Document excerpt:
+ + + +

Is a Midwife a Nurse Practitioner? Key Differences

A midwife is not a nurse practitioner, but the two roles are closely related. In the United States, certified nurse-midwives (CNMs) and certified nurse practitioners (CNPs) are both classified as Advanced Practice Registered Nurses (APRNs). They share the same level of graduate-level training and similar legal authority, but they are officially recognized as separate roles with distinct scopes of practice.

How the APRN System Works

The national regulatory framework for advanced nursing recognizes exactly four APRN roles: certified registered nurse anesthetist, certified nurse-midwife, clinical nurse specialist, and certified nurse practitioner. All four require graduate-level education, national certification, and state licensure. So while a certified nurse-midwife and a nurse practitioner sit at the same professional level, they hold different titles, pass different certification exams, and are trained in different clinical specialties.

Think of it like comparing a cardiologist and a dermatologist. Both are physicians, both completed medical school and residency, but nobody would call one the other. The APRN umbrella works the same way: midwives and nurse practitioners are peers, not interchangeable titles.

+ + + +

Dataset records:
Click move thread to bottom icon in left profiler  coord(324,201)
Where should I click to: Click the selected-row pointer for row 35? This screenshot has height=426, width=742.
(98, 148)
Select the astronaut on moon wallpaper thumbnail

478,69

+ + + +

Problem statement: Continue the article on whether a midwife is a nurse practitioner, picking up after its final sentence.

Your response:
What Each Role Actually Does

Certified nurse-midwives are primary care providers for women across the lifespan. Their training covers two disciplines: nursing and midwifery. The clinical focus includes gynecologic care, family planning, preconception counseling, pregnancy management, childbirth, postpartum recovery, and newborn care. Beyond pregnancy, CNMs also conduct annual exams, write prescriptions, and provide basic nutrition counseling. The key distinction is that midwives are trained and authorized to manage labor and deliver babies, something most nurse practitioners are not prepared to do.

Nurse practitioners, by contrast, come in several specialty tracks. A family nurse practitioner (FNP) provides primary care to patients of all ages and genders. A women’s health nurse practitioner (WHNP) focuses on gynecologic and reproductive care but typically does not manage labor and delivery. Other NP specialties include pediatrics, psychiatry, acute care, and adult-gerontology. The scope is broader in some ways and narrower in others, depending on the specialty.

Education and Certification

Both CNMs and NPs must hold a graduate degree, either a master’s or a doctorate. Both start as registered nurses before entering their advanced programs. The paths diverge from there. Nurse-midwifery students complete programs accredited by the Accreditation Commission for Midwifery Education (ACME) and then sit for the certification exam administered by the American Midwifery Certification Board. Nurse practitioners complete programs specific to their chosen specialty and take a separate board exam through organizations like the American Academy of Nurse Practitioners or the American Nurses Credentialing Center.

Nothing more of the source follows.